--- Task to carry out ---
Your response should consist of the entries below, written out exactly.

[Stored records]
-- Opening Marker --

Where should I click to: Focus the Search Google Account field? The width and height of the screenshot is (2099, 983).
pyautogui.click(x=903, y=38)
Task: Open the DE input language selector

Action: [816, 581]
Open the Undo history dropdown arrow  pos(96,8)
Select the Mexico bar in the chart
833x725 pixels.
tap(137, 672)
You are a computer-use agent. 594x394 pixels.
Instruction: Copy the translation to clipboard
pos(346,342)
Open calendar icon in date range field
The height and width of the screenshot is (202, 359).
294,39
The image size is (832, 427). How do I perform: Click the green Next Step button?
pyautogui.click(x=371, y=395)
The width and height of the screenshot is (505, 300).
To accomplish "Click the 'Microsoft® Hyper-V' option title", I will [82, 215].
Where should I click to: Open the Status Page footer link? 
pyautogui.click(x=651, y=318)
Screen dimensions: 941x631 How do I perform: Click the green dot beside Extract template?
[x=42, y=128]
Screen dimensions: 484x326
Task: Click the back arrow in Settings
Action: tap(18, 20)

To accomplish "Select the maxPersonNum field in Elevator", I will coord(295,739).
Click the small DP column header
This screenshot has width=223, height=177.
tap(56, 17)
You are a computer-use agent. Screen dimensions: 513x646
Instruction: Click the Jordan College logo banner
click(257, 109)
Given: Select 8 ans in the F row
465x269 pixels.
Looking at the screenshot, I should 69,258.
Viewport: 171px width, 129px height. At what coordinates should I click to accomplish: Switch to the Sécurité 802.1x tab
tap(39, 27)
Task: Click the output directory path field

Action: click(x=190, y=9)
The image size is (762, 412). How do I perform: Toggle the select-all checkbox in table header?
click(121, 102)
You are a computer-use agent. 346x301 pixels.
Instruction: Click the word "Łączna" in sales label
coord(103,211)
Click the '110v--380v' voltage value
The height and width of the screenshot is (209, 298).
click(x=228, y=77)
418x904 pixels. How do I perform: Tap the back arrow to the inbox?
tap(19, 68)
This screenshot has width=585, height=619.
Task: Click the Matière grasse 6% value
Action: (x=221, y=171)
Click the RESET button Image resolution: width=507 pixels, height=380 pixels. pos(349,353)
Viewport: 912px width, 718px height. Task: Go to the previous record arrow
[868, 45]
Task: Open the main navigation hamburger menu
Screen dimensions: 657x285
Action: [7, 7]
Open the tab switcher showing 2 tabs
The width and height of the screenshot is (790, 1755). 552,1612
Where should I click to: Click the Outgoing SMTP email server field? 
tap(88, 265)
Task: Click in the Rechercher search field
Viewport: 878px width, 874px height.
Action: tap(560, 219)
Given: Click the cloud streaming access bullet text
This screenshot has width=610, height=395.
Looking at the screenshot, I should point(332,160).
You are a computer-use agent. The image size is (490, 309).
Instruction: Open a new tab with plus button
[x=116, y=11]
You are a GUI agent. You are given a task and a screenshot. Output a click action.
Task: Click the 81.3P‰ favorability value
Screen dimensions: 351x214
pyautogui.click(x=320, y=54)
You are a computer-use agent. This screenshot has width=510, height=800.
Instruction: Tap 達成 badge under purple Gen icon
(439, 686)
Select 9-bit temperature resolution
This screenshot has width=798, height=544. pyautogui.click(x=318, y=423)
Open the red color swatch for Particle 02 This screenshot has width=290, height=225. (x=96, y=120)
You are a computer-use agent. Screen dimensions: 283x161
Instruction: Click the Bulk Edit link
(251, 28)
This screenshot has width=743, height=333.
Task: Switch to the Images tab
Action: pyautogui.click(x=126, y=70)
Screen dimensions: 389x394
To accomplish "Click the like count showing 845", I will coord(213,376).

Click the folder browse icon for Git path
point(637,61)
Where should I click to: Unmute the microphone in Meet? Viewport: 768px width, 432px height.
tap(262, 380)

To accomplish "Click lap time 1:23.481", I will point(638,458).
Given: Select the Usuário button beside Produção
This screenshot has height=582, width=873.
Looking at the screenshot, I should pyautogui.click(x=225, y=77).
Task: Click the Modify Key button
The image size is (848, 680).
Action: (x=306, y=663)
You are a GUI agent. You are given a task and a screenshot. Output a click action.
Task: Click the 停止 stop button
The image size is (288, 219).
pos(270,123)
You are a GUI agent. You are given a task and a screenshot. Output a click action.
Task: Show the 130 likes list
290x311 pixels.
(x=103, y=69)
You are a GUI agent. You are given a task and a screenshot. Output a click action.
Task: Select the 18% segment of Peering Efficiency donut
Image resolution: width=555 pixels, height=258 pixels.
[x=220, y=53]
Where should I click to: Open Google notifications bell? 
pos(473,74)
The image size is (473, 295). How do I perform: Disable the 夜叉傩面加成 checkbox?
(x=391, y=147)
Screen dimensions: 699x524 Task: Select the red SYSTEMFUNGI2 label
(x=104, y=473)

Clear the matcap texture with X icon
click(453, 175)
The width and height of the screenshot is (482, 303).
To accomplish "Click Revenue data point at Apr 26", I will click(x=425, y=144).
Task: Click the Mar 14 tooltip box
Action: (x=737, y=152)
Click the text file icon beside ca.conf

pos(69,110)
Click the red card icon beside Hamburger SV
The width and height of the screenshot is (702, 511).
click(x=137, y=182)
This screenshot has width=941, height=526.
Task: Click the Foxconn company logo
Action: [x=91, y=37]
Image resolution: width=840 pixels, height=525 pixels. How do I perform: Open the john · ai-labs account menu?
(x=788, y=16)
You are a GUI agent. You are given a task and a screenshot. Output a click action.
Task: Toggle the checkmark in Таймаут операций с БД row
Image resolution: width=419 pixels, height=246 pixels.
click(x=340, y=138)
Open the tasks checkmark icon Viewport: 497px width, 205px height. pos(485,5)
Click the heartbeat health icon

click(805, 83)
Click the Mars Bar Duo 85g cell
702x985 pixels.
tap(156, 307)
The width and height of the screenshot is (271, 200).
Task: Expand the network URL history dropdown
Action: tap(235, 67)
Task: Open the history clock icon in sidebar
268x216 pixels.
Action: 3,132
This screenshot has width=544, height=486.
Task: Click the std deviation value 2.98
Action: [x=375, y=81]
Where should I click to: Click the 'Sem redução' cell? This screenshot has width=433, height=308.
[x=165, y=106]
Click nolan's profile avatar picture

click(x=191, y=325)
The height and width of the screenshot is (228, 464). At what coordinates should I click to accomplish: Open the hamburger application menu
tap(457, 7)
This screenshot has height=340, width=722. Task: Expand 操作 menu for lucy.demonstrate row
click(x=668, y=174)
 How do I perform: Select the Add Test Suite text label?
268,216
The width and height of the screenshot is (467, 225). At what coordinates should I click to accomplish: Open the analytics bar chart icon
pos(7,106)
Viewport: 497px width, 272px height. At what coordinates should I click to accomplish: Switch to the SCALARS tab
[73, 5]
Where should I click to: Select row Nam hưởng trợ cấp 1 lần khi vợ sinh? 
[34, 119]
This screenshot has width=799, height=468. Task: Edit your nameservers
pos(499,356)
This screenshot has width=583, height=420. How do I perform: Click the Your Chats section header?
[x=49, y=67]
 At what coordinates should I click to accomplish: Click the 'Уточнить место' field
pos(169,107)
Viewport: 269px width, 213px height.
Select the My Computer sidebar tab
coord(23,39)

-- Closing Marker --

--- Exercise result ---
Where should I click to: Focus the Search Google Account field? The width and height of the screenshot is (2099, 983).
pyautogui.click(x=903, y=38)
Task: Open the DE input language selector

Action: [816, 581]
Open the Undo history dropdown arrow  pos(96,8)
Select the Mexico bar in the chart
833x725 pixels.
tap(137, 672)
You are a computer-use agent. 594x394 pixels.
Instruction: Copy the translation to clipboard
pos(346,342)
Open calendar icon in date range field
The height and width of the screenshot is (202, 359).
294,39
The image size is (832, 427). How do I perform: Click the green Next Step button?
pyautogui.click(x=371, y=395)
The width and height of the screenshot is (505, 300).
To accomplish "Click the 'Microsoft® Hyper-V' option title", I will [82, 215].
Where should I click to: Open the Status Page footer link? 
pyautogui.click(x=651, y=318)
Screen dimensions: 941x631 How do I perform: Click the green dot beside Extract template?
[x=42, y=128]
Screen dimensions: 484x326
Task: Click the back arrow in Settings
Action: tap(18, 20)

To accomplish "Select the maxPersonNum field in Elevator", I will coord(295,739).
Click the small DP column header
This screenshot has width=223, height=177.
tap(56, 17)
You are a computer-use agent. Screen dimensions: 513x646
Instruction: Click the Jordan College logo banner
click(257, 109)
Given: Select 8 ans in the F row
465x269 pixels.
Looking at the screenshot, I should 69,258.
Viewport: 171px width, 129px height. At what coordinates should I click to accomplish: Switch to the Sécurité 802.1x tab
tap(39, 27)
Task: Click the output directory path field

Action: click(x=190, y=9)
The image size is (762, 412). How do I perform: Toggle the select-all checkbox in table header?
click(121, 102)
You are a computer-use agent. 346x301 pixels.
Instruction: Click the word "Łączna" in sales label
coord(103,211)
Click the '110v--380v' voltage value
The height and width of the screenshot is (209, 298).
click(x=228, y=77)
418x904 pixels. How do I perform: Tap the back arrow to the inbox?
tap(19, 68)
This screenshot has width=585, height=619.
Task: Click the Matière grasse 6% value
Action: (x=221, y=171)
Click the RESET button Image resolution: width=507 pixels, height=380 pixels. pos(349,353)
Viewport: 912px width, 718px height. Task: Go to the previous record arrow
[868, 45]
Task: Open the main navigation hamburger menu
Screen dimensions: 657x285
Action: [7, 7]
Open the tab switcher showing 2 tabs
The width and height of the screenshot is (790, 1755). 552,1612
Where should I click to: Click the Outgoing SMTP email server field? 
tap(88, 265)
Task: Click in the Rechercher search field
Viewport: 878px width, 874px height.
Action: tap(560, 219)
Given: Click the cloud streaming access bullet text
This screenshot has width=610, height=395.
Looking at the screenshot, I should point(332,160).
You are a computer-use agent. The image size is (490, 309).
Instruction: Open a new tab with plus button
[x=116, y=11]
You are a GUI agent. You are given a task and a screenshot. Output a click action.
Task: Click the 81.3P‰ favorability value
Screen dimensions: 351x214
pyautogui.click(x=320, y=54)
You are a computer-use agent. This screenshot has width=510, height=800.
Instruction: Tap 達成 badge under purple Gen icon
(439, 686)
Select 9-bit temperature resolution
This screenshot has width=798, height=544. pyautogui.click(x=318, y=423)
Open the red color swatch for Particle 02 This screenshot has width=290, height=225. (x=96, y=120)
You are a computer-use agent. Screen dimensions: 283x161
Instruction: Click the Bulk Edit link
(251, 28)
This screenshot has width=743, height=333.
Task: Switch to the Images tab
Action: pyautogui.click(x=126, y=70)
Screen dimensions: 389x394
To accomplish "Click the like count showing 845", I will coord(213,376).

Click the folder browse icon for Git path
point(637,61)
Where should I click to: Unmute the microphone in Meet? Viewport: 768px width, 432px height.
tap(262, 380)

To accomplish "Click lap time 1:23.481", I will point(638,458).
Given: Select the Usuário button beside Produção
This screenshot has height=582, width=873.
Looking at the screenshot, I should pyautogui.click(x=225, y=77).
Task: Click the Modify Key button
The image size is (848, 680).
Action: (x=306, y=663)
You are a GUI agent. You are given a task and a screenshot. Output a click action.
Task: Click the 停止 stop button
The image size is (288, 219).
pos(270,123)
You are a GUI agent. You are given a task and a screenshot. Output a click action.
Task: Show the 130 likes list
290x311 pixels.
(x=103, y=69)
You are a GUI agent. You are given a task and a screenshot. Output a click action.
Task: Select the 18% segment of Peering Efficiency donut
Image resolution: width=555 pixels, height=258 pixels.
[x=220, y=53]
Where should I click to: Open Google notifications bell? 
pos(473,74)
The image size is (473, 295). How do I perform: Disable the 夜叉傩面加成 checkbox?
(x=391, y=147)
Screen dimensions: 699x524 Task: Select the red SYSTEMFUNGI2 label
(x=104, y=473)

Clear the matcap texture with X icon
click(453, 175)
The width and height of the screenshot is (482, 303).
To accomplish "Click Revenue data point at Apr 26", I will click(x=425, y=144).
Task: Click the Mar 14 tooltip box
Action: (x=737, y=152)
Click the text file icon beside ca.conf

pos(69,110)
Click the red card icon beside Hamburger SV
The width and height of the screenshot is (702, 511).
click(x=137, y=182)
This screenshot has width=941, height=526.
Task: Click the Foxconn company logo
Action: [x=91, y=37]
Image resolution: width=840 pixels, height=525 pixels. How do I perform: Open the john · ai-labs account menu?
(x=788, y=16)
You are a GUI agent. You are given a task and a screenshot. Output a click action.
Task: Toggle the checkmark in Таймаут операций с БД row
Image resolution: width=419 pixels, height=246 pixels.
click(x=340, y=138)
Open the tasks checkmark icon Viewport: 497px width, 205px height. pos(485,5)
Click the heartbeat health icon

click(805, 83)
Click the Mars Bar Duo 85g cell
702x985 pixels.
tap(156, 307)
The width and height of the screenshot is (271, 200).
Task: Expand the network URL history dropdown
Action: tap(235, 67)
Task: Open the history clock icon in sidebar
268x216 pixels.
Action: 3,132
This screenshot has width=544, height=486.
Task: Click the std deviation value 2.98
Action: [x=375, y=81]
Where should I click to: Click the 'Sem redução' cell? This screenshot has width=433, height=308.
[x=165, y=106]
Click nolan's profile avatar picture

click(x=191, y=325)
The height and width of the screenshot is (228, 464). At what coordinates should I click to accomplish: Open the hamburger application menu
tap(457, 7)
This screenshot has height=340, width=722. Task: Expand 操作 menu for lucy.demonstrate row
click(x=668, y=174)
 How do I perform: Select the Add Test Suite text label?
268,216
The width and height of the screenshot is (467, 225). At what coordinates should I click to accomplish: Open the analytics bar chart icon
pos(7,106)
Viewport: 497px width, 272px height. At what coordinates should I click to accomplish: Switch to the SCALARS tab
[73, 5]
Where should I click to: Select row Nam hưởng trợ cấp 1 lần khi vợ sinh? 
[34, 119]
This screenshot has width=799, height=468. Task: Edit your nameservers
pos(499,356)
This screenshot has width=583, height=420. How do I perform: Click the Your Chats section header?
[x=49, y=67]
 At what coordinates should I click to accomplish: Click the 'Уточнить место' field
pos(169,107)
Viewport: 269px width, 213px height.
Select the My Computer sidebar tab
coord(23,39)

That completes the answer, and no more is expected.